(Screenshot grounding data)
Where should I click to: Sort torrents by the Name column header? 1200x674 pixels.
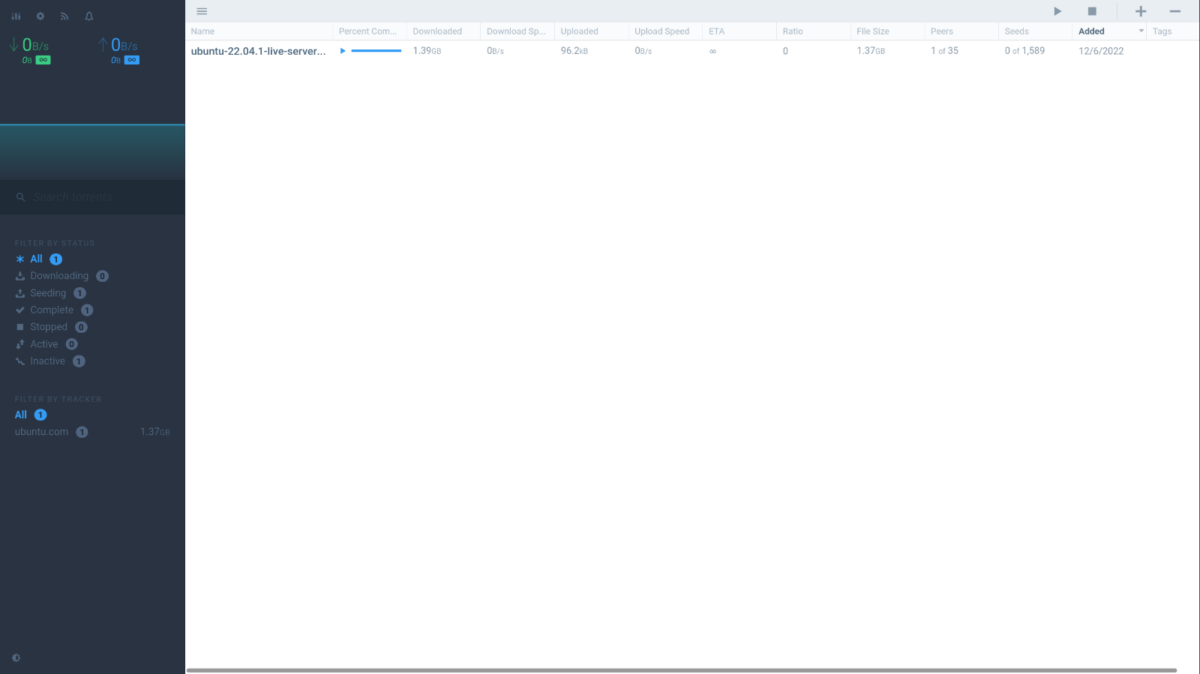click(x=203, y=31)
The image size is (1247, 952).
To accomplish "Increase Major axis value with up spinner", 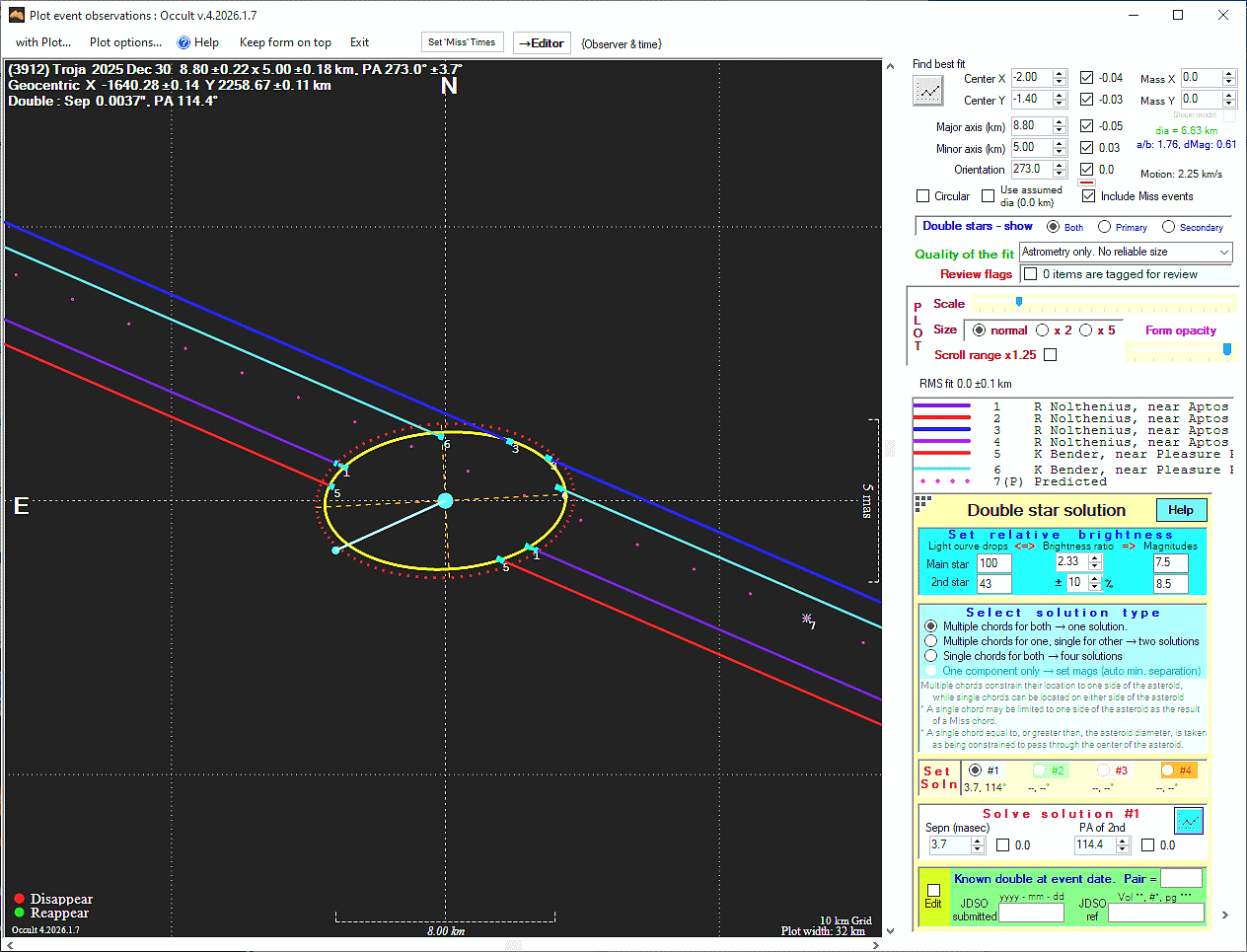I will [x=1060, y=121].
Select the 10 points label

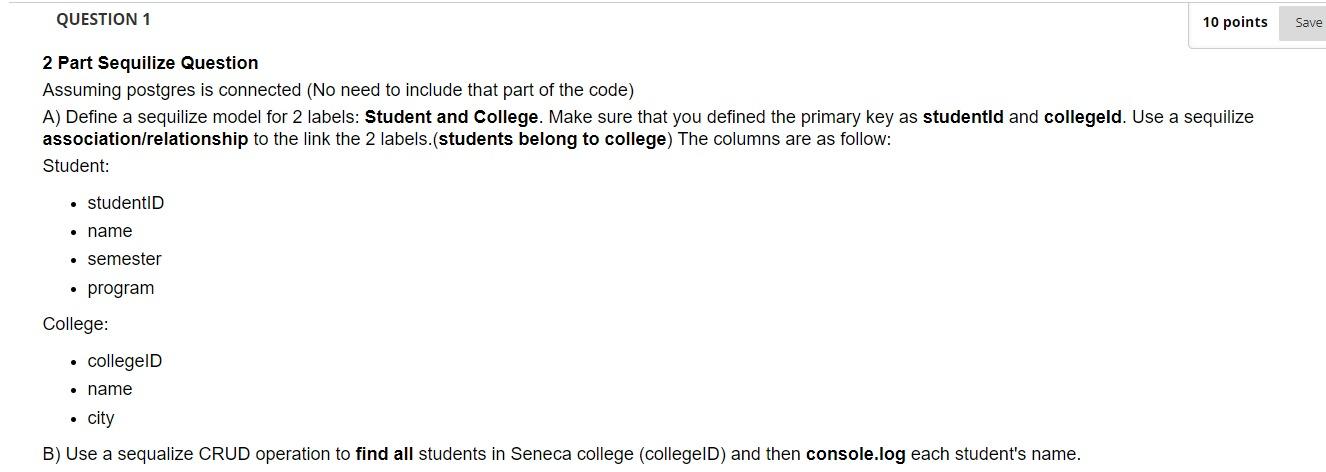tap(1234, 22)
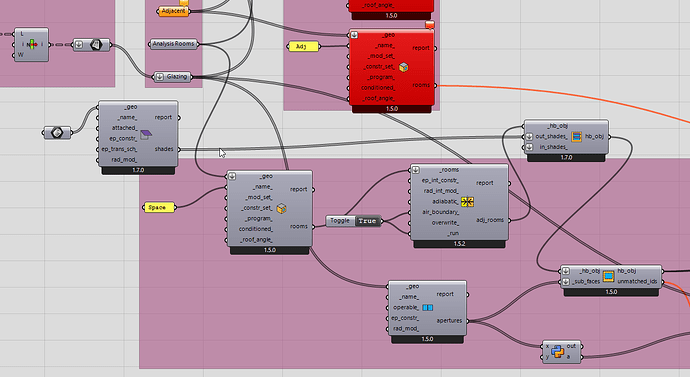
Task: Select the orange Adjacent parameter
Action: tap(173, 11)
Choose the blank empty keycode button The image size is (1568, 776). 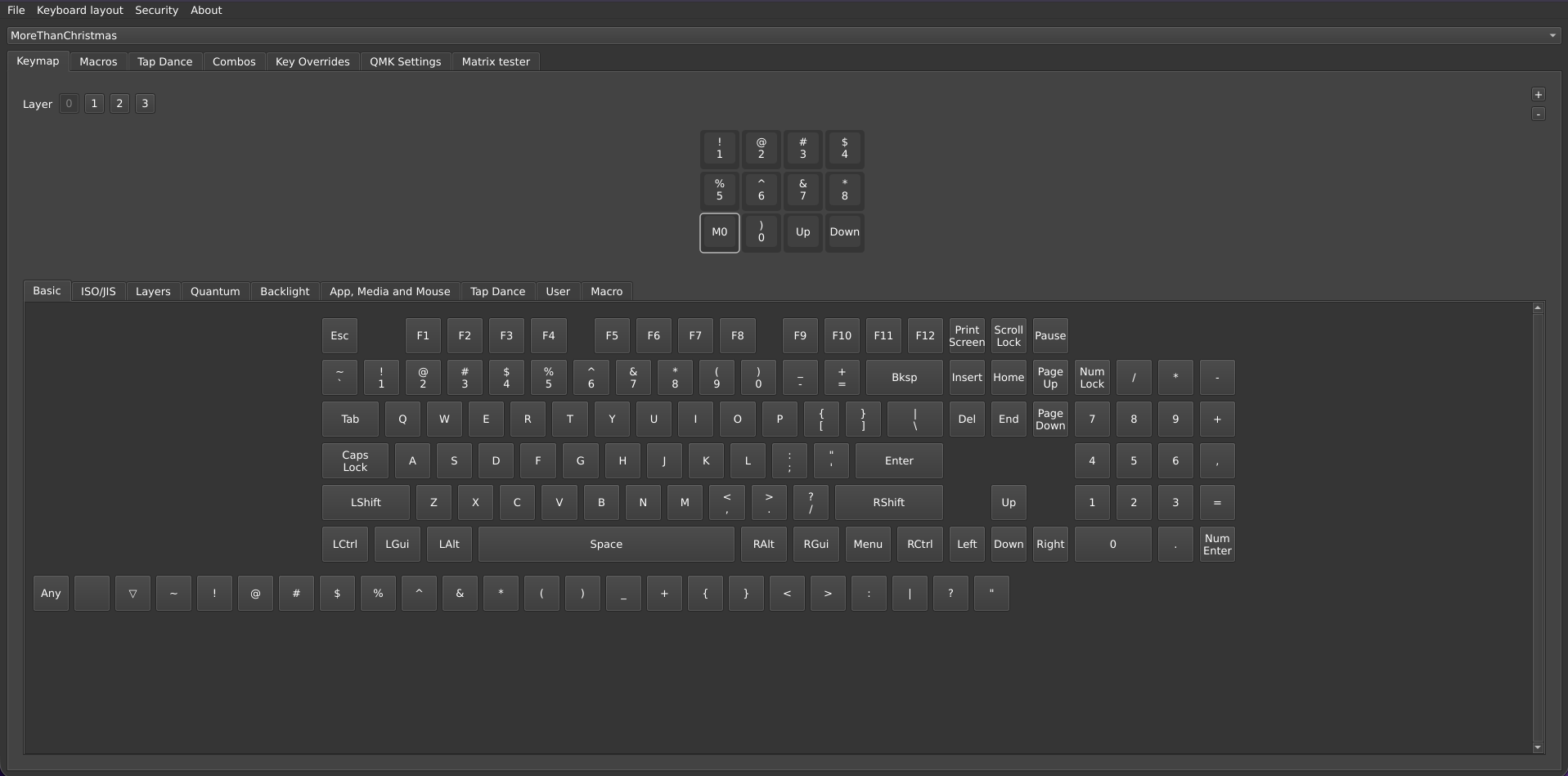(x=92, y=594)
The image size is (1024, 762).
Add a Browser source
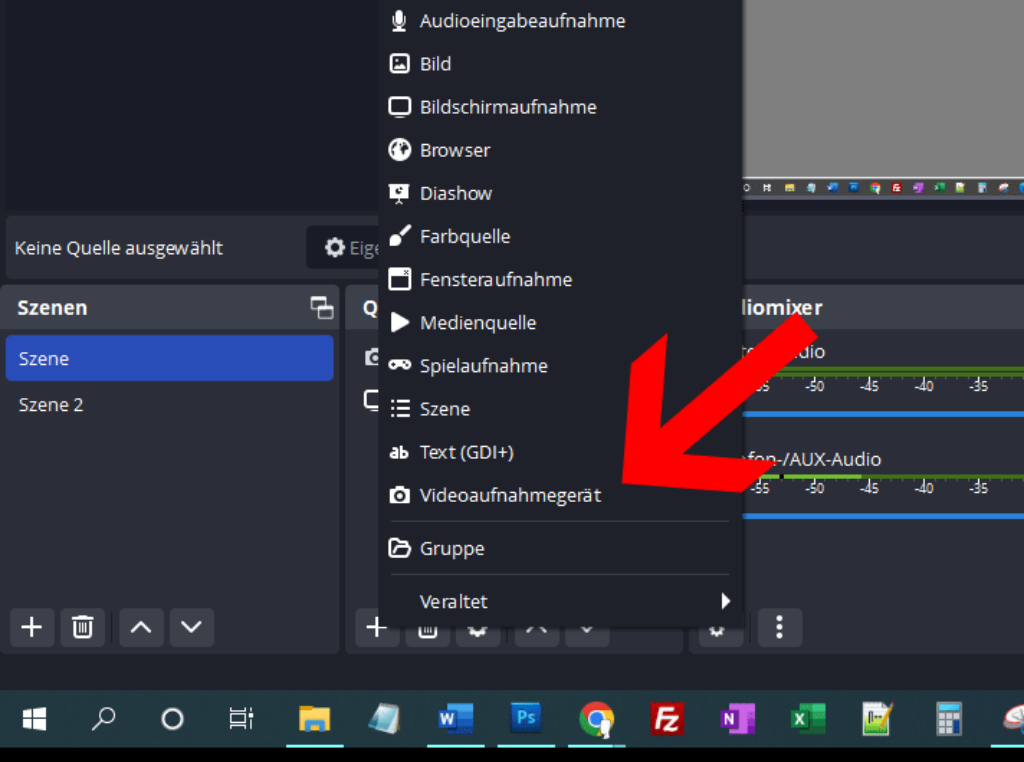click(455, 150)
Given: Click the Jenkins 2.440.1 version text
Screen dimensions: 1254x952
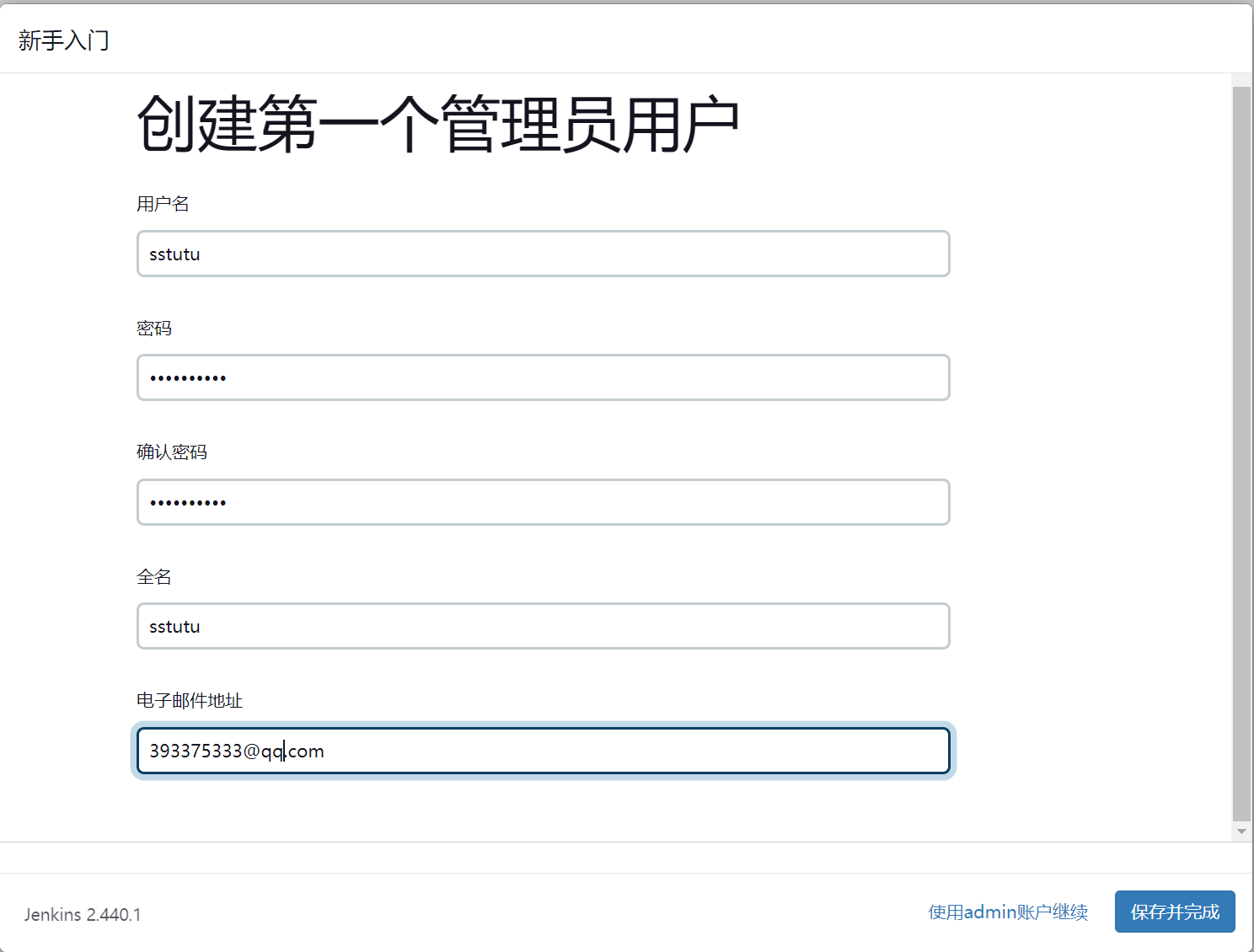Looking at the screenshot, I should tap(83, 914).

_Directions for this task_
Drop the pictures, then write out only the lines running from the one containing "Add a Browser source" through the last line above, both included, exactly.

_Answer below_
Add a Browser source
click(455, 150)
Given: Click the Jenkins 2.440.1 version text
Screen dimensions: 1254x952
Looking at the screenshot, I should tap(83, 914).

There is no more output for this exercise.